アカボシゴマダラを木曽川西岸の雑木林でも見かけた!
葉にとまるアカボシゴマダラ
翅を開いたアカボシゴマダラ
ゴマダラチョウを見かけてから、海津市森下の八幡神社のクヌギの幹で、同じ雰囲気なのに色合いが華やかなゴマダラチョウを見かけました。
家に帰って調べてみると、アカボシゴマダラという外来種でした。
そして数日前には桑名市の木曽川西岸の雑木林の林縁で樹液を吸っているのを見かけました。
5月中旬にいわきの出かけた時にも、平城の下にある沼、丹後沢脇の木にとまっていたアカボシゴマダラを見かけました。

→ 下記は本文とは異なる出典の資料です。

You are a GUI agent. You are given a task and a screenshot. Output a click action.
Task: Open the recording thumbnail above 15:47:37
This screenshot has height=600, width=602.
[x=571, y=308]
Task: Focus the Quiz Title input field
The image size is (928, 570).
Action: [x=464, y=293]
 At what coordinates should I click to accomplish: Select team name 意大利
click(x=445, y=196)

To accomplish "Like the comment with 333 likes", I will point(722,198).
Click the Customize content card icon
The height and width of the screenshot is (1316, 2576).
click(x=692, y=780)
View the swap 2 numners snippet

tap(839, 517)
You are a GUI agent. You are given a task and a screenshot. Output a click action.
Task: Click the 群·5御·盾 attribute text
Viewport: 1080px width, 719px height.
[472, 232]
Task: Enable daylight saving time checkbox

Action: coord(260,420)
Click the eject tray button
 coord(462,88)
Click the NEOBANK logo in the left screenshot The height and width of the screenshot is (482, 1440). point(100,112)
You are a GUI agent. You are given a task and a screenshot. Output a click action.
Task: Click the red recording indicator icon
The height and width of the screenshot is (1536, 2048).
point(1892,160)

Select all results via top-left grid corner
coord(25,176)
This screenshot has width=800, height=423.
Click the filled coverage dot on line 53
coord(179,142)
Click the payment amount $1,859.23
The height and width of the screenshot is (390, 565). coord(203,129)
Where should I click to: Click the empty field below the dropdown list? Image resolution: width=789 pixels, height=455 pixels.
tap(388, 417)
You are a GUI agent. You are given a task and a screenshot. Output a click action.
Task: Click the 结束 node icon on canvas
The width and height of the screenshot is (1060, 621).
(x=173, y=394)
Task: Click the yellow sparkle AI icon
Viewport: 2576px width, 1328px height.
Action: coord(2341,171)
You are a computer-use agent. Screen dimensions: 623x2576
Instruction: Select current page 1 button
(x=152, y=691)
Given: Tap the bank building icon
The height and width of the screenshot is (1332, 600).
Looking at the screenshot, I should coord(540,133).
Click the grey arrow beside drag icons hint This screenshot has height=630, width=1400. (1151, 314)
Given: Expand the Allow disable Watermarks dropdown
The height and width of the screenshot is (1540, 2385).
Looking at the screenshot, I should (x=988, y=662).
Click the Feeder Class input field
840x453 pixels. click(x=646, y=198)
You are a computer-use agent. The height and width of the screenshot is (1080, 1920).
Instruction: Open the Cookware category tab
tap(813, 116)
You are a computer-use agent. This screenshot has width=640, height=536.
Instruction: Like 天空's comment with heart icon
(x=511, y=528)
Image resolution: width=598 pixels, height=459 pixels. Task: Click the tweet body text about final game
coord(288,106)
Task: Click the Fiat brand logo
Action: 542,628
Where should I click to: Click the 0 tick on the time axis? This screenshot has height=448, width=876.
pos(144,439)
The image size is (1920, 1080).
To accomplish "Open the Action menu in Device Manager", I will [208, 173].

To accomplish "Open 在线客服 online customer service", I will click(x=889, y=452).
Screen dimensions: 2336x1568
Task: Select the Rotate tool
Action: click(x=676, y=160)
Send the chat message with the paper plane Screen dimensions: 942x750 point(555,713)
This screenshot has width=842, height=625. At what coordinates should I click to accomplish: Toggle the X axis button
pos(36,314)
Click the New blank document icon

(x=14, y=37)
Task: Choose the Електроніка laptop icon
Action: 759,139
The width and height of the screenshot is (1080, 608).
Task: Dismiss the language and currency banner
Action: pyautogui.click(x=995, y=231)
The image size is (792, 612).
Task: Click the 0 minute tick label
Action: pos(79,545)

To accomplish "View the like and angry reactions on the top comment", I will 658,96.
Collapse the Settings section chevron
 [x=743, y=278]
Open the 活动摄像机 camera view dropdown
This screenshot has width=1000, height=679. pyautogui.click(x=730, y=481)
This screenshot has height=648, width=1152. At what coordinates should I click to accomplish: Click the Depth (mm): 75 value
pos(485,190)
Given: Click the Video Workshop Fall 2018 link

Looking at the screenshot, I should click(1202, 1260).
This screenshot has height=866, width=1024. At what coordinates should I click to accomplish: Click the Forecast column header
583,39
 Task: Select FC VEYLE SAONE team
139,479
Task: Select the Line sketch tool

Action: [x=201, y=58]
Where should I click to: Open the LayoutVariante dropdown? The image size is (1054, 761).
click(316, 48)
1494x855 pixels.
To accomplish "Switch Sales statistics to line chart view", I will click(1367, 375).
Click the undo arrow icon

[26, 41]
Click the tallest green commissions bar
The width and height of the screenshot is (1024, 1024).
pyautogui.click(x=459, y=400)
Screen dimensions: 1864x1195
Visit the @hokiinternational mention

そこで国立環境研究所の「侵入生物データベース」の「アカボシゴマダラ」を見てみると、
「自然分布はベトナム北部から大陸中国南部~東部から朝鮮半島、および済州島など周辺島嶼、別亜種が奄美諸島と台湾に分布。形態は成虫の前翅長40~53㎜になる大型のタテハチョウ、翅は黒地に白の斑紋があり、白黒の模様に見える。夏型成虫は後翅後部に赤い斑紋を持つが、発達がやや弱くリング状になりにくい。春型は赤い斑紋を持たず、黒色部分が少なく全体に白っぽく見える(特に雌)。奄美諸島と台湾の別亜種は、翅の斑紋、白色型が出現しないことで区別される。生息環境は都市~里山。温度選好性は冷温帯から温帯域、亜熱帯。繁殖期は5月~10月。少なくとも年3回発生する。白化した春型及び赤紋のでる夏型がある。産仔数は約200卵。生態的特性は、オスはテリトリーを持つ。食性は幼虫期にはエノキ属の樹木の葉。国内移入分布では、神奈川県(藤沢、大磯、横浜、鎌倉、厨子、葉山、綾瀬、大和、茅ケ崎、川崎)、東京都区内、伊豆大島で記録されている。2010年以降は埼玉県、千葉県、茨城県、栃木県、群馬県へと関東全域に分布を拡大している。近年、静岡県、愛知県、岐阜県、石川県、山梨県でも目撃情報がある。移入元は大陸中国と考えられている。侵入経路は、放蝶ゲリラによる人為的な放蝶によると考えられている。侵入年代は、1995年(埼玉県、一過性)、1998年(神奈川県、繁殖・定着)、2009(伊豆大島)、2011年(茨城県)。在来蝶類との競合では、影響を受ける在来生物としてオオムラサキ、ゴマダラチョウ、天狗と湯など幼虫期にエノキを利用する蝶類。法的扱いでは、公表移入種(愛知県での野外放逐の規制、自然環境の保全及び緑化の推進に関する条例)防除方法は、捕獲、啓蒙、啓発活動による、移入・拡散防止」と記されています。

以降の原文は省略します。